Source text:
Oceanfront homes in Southampton.

Oceanfront homes in Southampton. Credit: Bloomberg/Johnny Milano

East End home sales plummeted in the first quarter, with deals in the Hamptons and the North Fork falling to a 14-year low, according to new data from Douglas Elliman and Miller Samuel.

Real estate experts attributed the decline to a combination of a shortage of listings and rising interest rates taking a toll on the luxury real estate destinations, where homebuyers are often shopping for vacation homes.

The slowdown in deals had a more muted effect on prices. The median price among Hamptons sales that closed in the first quarter was $1.36 million, which was 2.9% lower than in the first quarter of 2022. The median price in the region peaked at $1.6 million, which was set during the second quarter last year and matched in the third quarter.

There were 171 Hamptons sales that closed during the first quarter, which was down 56.7% from the same period a year ago. It was the second-lowest number of deals recorded in a quarter since the firms started tracking the market in 2005. The fewest was 145 deals in the first quarter of 2009.

One factor contributing to the dearth of deals is listings that are priced too high. After home prices broke record after record in recent years, sellers haven’t adjusted, said Jonathan Miller, CEO of appraisal firm Miller Samuel.

“A lot of inventory that’s come onto the market isn’t priced for the new market,” he said. “It’s priced for 2021.”

The poor first-quarter showing didn’t come as a surprise to Judi Desiderio, CEO of Town and Country Real Estate, which has eight offices on the East End. Because it can take several months to finalize sales, data on first-quarter closings reflects activity in late 2022 and the early winter months, she said.

“From November until the last week of February, it was like crickets,” said Desiderio, who publishes separate market reports focused exclusively on East End single-family home sales. “There was little to no activity going on.”

Far fewer homebuyers on the East End use mortgages to purchase homes than on the rest of Long Island, but rising interest rates  have affected the market in other ways, Desiderio said.

The S & P 500 Index lost 18% last year, as the Federal Reserve raised its benchmark interest rate seven times. The average bonus paid to Wall Street securities employees fell 26% to $176,700 last year as well, while large U.S. technology firms have laid off tens of thousands of employees.

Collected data
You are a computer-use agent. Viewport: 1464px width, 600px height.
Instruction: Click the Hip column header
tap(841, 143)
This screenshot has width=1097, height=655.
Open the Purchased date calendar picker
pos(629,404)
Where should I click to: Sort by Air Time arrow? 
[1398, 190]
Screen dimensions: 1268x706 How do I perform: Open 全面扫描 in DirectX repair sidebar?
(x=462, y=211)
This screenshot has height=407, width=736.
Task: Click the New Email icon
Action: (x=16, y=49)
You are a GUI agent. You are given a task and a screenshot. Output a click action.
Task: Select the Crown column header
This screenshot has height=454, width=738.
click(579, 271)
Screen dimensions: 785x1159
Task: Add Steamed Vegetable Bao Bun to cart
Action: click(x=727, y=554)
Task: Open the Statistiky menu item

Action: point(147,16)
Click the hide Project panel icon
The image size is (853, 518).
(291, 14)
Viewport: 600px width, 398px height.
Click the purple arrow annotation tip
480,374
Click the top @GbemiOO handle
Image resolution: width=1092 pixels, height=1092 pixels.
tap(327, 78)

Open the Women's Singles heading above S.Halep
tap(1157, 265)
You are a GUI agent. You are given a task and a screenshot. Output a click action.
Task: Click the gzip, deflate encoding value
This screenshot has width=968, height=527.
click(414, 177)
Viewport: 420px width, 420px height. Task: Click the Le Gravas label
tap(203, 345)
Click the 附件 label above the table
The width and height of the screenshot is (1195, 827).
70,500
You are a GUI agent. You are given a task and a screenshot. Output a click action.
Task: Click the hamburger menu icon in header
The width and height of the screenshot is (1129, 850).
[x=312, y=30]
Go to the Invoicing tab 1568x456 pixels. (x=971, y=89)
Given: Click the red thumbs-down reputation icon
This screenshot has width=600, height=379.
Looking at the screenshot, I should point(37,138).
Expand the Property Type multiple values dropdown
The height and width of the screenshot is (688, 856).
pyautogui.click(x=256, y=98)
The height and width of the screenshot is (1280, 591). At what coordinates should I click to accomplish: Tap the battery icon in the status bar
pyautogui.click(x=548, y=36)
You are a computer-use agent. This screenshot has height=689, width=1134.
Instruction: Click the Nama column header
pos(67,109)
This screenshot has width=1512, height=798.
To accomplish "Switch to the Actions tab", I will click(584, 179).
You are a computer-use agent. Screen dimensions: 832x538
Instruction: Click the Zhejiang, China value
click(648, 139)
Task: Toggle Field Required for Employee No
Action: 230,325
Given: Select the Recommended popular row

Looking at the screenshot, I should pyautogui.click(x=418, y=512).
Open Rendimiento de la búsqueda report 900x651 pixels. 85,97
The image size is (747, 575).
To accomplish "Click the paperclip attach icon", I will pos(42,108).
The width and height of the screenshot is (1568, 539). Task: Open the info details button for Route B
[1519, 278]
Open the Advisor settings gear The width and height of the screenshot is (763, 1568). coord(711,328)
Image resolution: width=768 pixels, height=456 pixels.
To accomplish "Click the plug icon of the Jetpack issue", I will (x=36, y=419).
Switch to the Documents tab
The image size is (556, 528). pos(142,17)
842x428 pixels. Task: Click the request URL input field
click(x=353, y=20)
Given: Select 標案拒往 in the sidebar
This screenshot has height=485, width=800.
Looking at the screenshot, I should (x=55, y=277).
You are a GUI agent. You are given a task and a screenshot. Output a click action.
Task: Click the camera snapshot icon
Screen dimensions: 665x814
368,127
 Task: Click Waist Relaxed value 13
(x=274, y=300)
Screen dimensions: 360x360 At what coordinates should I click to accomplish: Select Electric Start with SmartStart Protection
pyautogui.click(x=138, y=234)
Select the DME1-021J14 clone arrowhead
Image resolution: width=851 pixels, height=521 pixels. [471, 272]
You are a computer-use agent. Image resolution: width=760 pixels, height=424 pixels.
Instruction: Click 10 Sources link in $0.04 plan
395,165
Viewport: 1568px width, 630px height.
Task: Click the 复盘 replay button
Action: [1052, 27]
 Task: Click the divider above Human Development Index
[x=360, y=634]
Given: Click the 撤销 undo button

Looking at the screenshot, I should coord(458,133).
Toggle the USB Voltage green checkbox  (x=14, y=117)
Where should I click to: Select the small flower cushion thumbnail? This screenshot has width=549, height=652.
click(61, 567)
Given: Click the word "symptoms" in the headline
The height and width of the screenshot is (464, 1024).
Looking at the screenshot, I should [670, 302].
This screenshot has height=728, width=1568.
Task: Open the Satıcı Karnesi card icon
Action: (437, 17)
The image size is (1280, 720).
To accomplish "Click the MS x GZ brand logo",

Parts of the exercise:
**A)** From the article on East End home sales, reproduce the passage starting with "The slowdown in" and going on through "firm Miller Samuel.".
**B)** List every percentage figure given in the article on East End home sales.

Expected results:
**A)**
The slowdown in deals had a more muted effect on prices. The median price among Hamptons sales that closed in the first quarter was $1.36 million, which was 2.9% lower than in the first quarter of 2022. The median price in the region peaked at $1.6 million, which was set during the second quarter last year and matched in the third quarter.

There were 171 Hamptons sales that closed during the first quarter, which was down 56.7% from the same period a year ago. It was the second-lowest number of deals recorded in a quarter since the firms started tracking the market in 2005. The fewest was 145 deals in the first quarter of 2009.

One factor contributing to the dearth of deals is listings that are priced too high. After home prices broke record after record in recent years, sellers haven’t adjusted, said Jonathan Miller, CEO of appraisal firm Miller Samuel.

**B)** 2.9%, 56.7%, 18%, 26%